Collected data
+---+

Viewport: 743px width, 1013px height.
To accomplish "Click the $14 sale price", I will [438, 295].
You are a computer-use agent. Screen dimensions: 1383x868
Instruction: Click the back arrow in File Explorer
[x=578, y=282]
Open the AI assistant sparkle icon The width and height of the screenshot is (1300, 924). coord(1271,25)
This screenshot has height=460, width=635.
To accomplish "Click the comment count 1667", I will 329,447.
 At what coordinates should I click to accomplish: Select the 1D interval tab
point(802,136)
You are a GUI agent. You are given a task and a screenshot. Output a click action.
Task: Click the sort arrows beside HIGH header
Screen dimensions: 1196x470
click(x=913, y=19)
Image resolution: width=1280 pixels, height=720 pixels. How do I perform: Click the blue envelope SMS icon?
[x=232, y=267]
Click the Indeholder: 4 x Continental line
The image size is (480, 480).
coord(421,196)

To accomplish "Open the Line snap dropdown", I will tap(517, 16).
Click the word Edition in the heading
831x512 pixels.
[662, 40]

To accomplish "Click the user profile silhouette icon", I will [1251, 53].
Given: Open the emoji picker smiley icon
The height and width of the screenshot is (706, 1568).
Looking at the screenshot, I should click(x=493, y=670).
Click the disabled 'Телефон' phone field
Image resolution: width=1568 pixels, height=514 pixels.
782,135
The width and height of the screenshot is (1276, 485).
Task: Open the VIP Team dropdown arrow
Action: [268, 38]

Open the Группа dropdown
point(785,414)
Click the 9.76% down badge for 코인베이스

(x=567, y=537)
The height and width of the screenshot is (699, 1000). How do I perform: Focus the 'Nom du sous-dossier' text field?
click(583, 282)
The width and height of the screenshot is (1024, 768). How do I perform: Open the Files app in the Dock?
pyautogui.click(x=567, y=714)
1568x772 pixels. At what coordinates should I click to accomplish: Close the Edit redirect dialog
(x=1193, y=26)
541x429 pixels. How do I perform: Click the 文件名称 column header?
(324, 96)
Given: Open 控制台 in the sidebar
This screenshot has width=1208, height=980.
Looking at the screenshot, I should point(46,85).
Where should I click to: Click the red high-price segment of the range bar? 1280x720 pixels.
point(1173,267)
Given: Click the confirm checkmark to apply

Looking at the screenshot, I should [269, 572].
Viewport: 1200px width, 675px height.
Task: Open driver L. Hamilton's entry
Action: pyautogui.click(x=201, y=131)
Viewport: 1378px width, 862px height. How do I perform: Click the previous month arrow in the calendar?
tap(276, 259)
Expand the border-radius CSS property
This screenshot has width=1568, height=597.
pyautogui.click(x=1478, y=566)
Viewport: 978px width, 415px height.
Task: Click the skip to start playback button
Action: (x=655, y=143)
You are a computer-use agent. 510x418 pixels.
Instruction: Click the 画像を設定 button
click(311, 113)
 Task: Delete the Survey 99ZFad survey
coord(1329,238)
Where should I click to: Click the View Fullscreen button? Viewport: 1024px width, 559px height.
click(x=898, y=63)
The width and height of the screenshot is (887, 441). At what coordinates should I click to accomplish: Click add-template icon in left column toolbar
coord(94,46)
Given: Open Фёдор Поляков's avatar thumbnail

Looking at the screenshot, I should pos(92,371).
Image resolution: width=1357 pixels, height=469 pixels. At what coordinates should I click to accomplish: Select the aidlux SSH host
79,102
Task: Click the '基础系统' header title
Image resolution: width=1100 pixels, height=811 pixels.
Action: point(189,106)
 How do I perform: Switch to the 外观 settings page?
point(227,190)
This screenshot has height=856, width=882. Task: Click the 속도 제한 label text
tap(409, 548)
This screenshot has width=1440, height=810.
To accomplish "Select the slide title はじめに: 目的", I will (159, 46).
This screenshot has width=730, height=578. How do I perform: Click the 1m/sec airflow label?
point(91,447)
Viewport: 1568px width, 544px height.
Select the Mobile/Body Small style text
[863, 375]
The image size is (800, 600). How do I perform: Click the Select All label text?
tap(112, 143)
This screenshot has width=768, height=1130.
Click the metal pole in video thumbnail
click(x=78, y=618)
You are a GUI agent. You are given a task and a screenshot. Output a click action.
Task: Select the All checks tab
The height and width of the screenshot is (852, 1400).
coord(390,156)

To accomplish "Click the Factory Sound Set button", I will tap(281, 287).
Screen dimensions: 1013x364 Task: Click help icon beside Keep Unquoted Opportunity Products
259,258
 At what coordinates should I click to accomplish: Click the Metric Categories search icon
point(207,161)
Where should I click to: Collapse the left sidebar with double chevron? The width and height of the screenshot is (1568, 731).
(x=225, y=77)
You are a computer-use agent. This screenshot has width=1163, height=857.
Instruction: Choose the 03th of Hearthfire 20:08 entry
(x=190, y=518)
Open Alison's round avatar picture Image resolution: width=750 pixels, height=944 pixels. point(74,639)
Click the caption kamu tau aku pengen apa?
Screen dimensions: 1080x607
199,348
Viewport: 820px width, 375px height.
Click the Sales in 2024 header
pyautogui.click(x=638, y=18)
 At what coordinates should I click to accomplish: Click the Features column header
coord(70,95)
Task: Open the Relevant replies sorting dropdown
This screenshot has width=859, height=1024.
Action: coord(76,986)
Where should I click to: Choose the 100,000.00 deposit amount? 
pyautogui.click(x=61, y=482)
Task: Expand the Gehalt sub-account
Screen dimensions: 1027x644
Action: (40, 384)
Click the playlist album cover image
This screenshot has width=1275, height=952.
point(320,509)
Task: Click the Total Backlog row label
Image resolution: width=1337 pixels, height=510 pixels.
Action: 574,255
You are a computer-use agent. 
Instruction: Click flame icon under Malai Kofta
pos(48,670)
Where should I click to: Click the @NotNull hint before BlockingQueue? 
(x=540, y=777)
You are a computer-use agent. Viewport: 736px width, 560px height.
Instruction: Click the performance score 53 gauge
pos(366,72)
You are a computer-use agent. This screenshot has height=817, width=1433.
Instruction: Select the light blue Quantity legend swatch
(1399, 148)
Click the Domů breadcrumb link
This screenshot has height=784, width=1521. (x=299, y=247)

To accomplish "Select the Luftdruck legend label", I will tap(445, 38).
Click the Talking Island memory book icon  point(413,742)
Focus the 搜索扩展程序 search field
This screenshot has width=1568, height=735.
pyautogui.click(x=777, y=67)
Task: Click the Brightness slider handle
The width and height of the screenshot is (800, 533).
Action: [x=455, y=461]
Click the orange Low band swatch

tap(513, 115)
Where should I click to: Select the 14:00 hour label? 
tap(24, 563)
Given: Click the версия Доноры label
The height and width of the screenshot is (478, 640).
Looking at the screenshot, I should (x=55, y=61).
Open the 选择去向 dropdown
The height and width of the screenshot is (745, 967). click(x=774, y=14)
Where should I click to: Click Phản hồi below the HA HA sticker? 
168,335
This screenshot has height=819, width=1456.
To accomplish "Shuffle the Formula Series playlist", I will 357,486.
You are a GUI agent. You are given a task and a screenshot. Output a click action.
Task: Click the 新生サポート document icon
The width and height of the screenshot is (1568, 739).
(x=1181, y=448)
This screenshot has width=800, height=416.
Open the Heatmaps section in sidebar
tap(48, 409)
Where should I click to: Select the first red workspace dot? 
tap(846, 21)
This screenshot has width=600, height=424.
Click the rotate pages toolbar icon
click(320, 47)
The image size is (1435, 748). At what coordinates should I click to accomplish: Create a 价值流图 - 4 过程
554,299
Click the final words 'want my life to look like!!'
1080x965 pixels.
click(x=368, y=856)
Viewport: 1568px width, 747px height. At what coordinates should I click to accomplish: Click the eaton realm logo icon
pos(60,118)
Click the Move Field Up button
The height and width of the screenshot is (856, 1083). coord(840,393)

+---+

## Exercise
Reproduce the records exactly, keeping every line.

## Response area
Viewport: 743px width, 1013px height.
To accomplish "Click the $14 sale price", I will [438, 295].
You are a computer-use agent. Screen dimensions: 1383x868
Instruction: Click the back arrow in File Explorer
[x=578, y=282]
Open the AI assistant sparkle icon The width and height of the screenshot is (1300, 924). coord(1271,25)
This screenshot has height=460, width=635.
To accomplish "Click the comment count 1667", I will 329,447.
 At what coordinates should I click to accomplish: Select the 1D interval tab
point(802,136)
You are a GUI agent. You are given a task and a screenshot. Output a click action.
Task: Click the sort arrows beside HIGH header
Screen dimensions: 1196x470
click(x=913, y=19)
Image resolution: width=1280 pixels, height=720 pixels. How do I perform: Click the blue envelope SMS icon?
[x=232, y=267]
Click the Indeholder: 4 x Continental line
The image size is (480, 480).
coord(421,196)

To accomplish "Open the Line snap dropdown", I will tap(517, 16).
Click the word Edition in the heading
831x512 pixels.
[662, 40]

To accomplish "Click the user profile silhouette icon", I will [1251, 53].
Given: Open the emoji picker smiley icon
The height and width of the screenshot is (706, 1568).
Looking at the screenshot, I should click(x=493, y=670).
Click the disabled 'Телефон' phone field
Image resolution: width=1568 pixels, height=514 pixels.
782,135
The width and height of the screenshot is (1276, 485).
Task: Open the VIP Team dropdown arrow
Action: [268, 38]

Open the Группа dropdown
point(785,414)
Click the 9.76% down badge for 코인베이스

(x=567, y=537)
The height and width of the screenshot is (699, 1000). How do I perform: Focus the 'Nom du sous-dossier' text field?
click(583, 282)
The width and height of the screenshot is (1024, 768). How do I perform: Open the Files app in the Dock?
pyautogui.click(x=567, y=714)
1568x772 pixels. At what coordinates should I click to accomplish: Close the Edit redirect dialog
(x=1193, y=26)
541x429 pixels. How do I perform: Click the 文件名称 column header?
(324, 96)
Given: Open 控制台 in the sidebar
This screenshot has width=1208, height=980.
Looking at the screenshot, I should point(46,85).
Where should I click to: Click the red high-price segment of the range bar? 1280x720 pixels.
point(1173,267)
Given: Click the confirm checkmark to apply

Looking at the screenshot, I should [269, 572].
Viewport: 1200px width, 675px height.
Task: Open driver L. Hamilton's entry
Action: pyautogui.click(x=201, y=131)
Viewport: 1378px width, 862px height. How do I perform: Click the previous month arrow in the calendar?
tap(276, 259)
Expand the border-radius CSS property
This screenshot has width=1568, height=597.
pyautogui.click(x=1478, y=566)
Viewport: 978px width, 415px height.
Task: Click the skip to start playback button
Action: (x=655, y=143)
You are a computer-use agent. 510x418 pixels.
Instruction: Click the 画像を設定 button
click(311, 113)
 Task: Delete the Survey 99ZFad survey
coord(1329,238)
Where should I click to: Click the View Fullscreen button? Viewport: 1024px width, 559px height.
click(x=898, y=63)
The width and height of the screenshot is (887, 441). At what coordinates should I click to accomplish: Click add-template icon in left column toolbar
coord(94,46)
Given: Open Фёдор Поляков's avatar thumbnail

Looking at the screenshot, I should pos(92,371).
Image resolution: width=1357 pixels, height=469 pixels. At what coordinates should I click to accomplish: Select the aidlux SSH host
79,102
Task: Click the '基础系统' header title
Image resolution: width=1100 pixels, height=811 pixels.
Action: point(189,106)
 How do I perform: Switch to the 外观 settings page?
point(227,190)
This screenshot has height=856, width=882. Task: Click the 속도 제한 label text
tap(409, 548)
This screenshot has width=1440, height=810.
To accomplish "Select the slide title はじめに: 目的", I will (159, 46).
This screenshot has width=730, height=578. How do I perform: Click the 1m/sec airflow label?
point(91,447)
Viewport: 1568px width, 544px height.
Select the Mobile/Body Small style text
[863, 375]
The image size is (800, 600). How do I perform: Click the Select All label text?
tap(112, 143)
This screenshot has width=768, height=1130.
Click the metal pole in video thumbnail
click(x=78, y=618)
You are a GUI agent. You are given a task and a screenshot. Output a click action.
Task: Select the All checks tab
The height and width of the screenshot is (852, 1400).
coord(390,156)

To accomplish "Click the Factory Sound Set button", I will tap(281, 287).
Screen dimensions: 1013x364 Task: Click help icon beside Keep Unquoted Opportunity Products
259,258
 At what coordinates should I click to accomplish: Click the Metric Categories search icon
point(207,161)
Where should I click to: Collapse the left sidebar with double chevron? The width and height of the screenshot is (1568, 731).
(x=225, y=77)
You are a computer-use agent. This screenshot has width=1163, height=857.
Instruction: Choose the 03th of Hearthfire 20:08 entry
(x=190, y=518)
Open Alison's round avatar picture Image resolution: width=750 pixels, height=944 pixels. point(74,639)
Click the caption kamu tau aku pengen apa?
Screen dimensions: 1080x607
199,348
Viewport: 820px width, 375px height.
Click the Sales in 2024 header
pyautogui.click(x=638, y=18)
 At what coordinates should I click to accomplish: Click the Features column header
coord(70,95)
Task: Open the Relevant replies sorting dropdown
This screenshot has width=859, height=1024.
Action: coord(76,986)
Where should I click to: Choose the 100,000.00 deposit amount? 
pyautogui.click(x=61, y=482)
Task: Expand the Gehalt sub-account
Screen dimensions: 1027x644
Action: (40, 384)
Click the playlist album cover image
This screenshot has width=1275, height=952.
point(320,509)
Task: Click the Total Backlog row label
Image resolution: width=1337 pixels, height=510 pixels.
Action: 574,255
You are a computer-use agent. 
Instruction: Click flame icon under Malai Kofta
pos(48,670)
Where should I click to: Click the @NotNull hint before BlockingQueue? 
(x=540, y=777)
You are a computer-use agent. Viewport: 736px width, 560px height.
Instruction: Click the performance score 53 gauge
pos(366,72)
You are a computer-use agent. This screenshot has height=817, width=1433.
Instruction: Select the light blue Quantity legend swatch
(1399, 148)
Click the Domů breadcrumb link
This screenshot has height=784, width=1521. (x=299, y=247)

To accomplish "Select the Luftdruck legend label", I will tap(445, 38).
Click the Talking Island memory book icon  point(413,742)
Focus the 搜索扩展程序 search field
This screenshot has width=1568, height=735.
pyautogui.click(x=777, y=67)
Task: Click the Brightness slider handle
The width and height of the screenshot is (800, 533).
Action: [x=455, y=461]
Click the orange Low band swatch

tap(513, 115)
Where should I click to: Select the 14:00 hour label? 
tap(24, 563)
Given: Click the версия Доноры label
The height and width of the screenshot is (478, 640).
Looking at the screenshot, I should (x=55, y=61).
Open the 选择去向 dropdown
The height and width of the screenshot is (745, 967). click(x=774, y=14)
Where should I click to: Click Phản hồi below the HA HA sticker? 
168,335
This screenshot has height=819, width=1456.
To accomplish "Shuffle the Formula Series playlist", I will 357,486.
You are a GUI agent. You are given a task and a screenshot. Output a click action.
Task: Click the 新生サポート document icon
The width and height of the screenshot is (1568, 739).
(x=1181, y=448)
This screenshot has width=800, height=416.
Open the Heatmaps section in sidebar
tap(48, 409)
Where should I click to: Select the first red workspace dot? 
tap(846, 21)
This screenshot has width=600, height=424.
Click the rotate pages toolbar icon
click(320, 47)
The image size is (1435, 748). At what coordinates should I click to accomplish: Create a 价值流图 - 4 过程
554,299
Click the final words 'want my life to look like!!'
1080x965 pixels.
click(x=368, y=856)
Viewport: 1568px width, 747px height. At what coordinates should I click to accomplish: Click the eaton realm logo icon
pos(60,118)
Click the Move Field Up button
The height and width of the screenshot is (856, 1083). coord(840,393)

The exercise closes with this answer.